[[ AVAILABLE DATA, beginning ]]
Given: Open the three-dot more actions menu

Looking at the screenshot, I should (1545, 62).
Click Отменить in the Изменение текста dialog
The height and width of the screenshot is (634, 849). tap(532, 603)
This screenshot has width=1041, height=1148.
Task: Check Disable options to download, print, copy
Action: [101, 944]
[[ AVAILABLE DATA, end ]]
# [ABOUT THIS EXERCISE]
Here you need to write out the listing above exactly, from its first line to its last.

# [ANSWER BOX]
Given: Open the three-dot more actions menu

Looking at the screenshot, I should (1545, 62).
Click Отменить in the Изменение текста dialog
The height and width of the screenshot is (634, 849). tap(532, 603)
This screenshot has width=1041, height=1148.
Task: Check Disable options to download, print, copy
Action: [101, 944]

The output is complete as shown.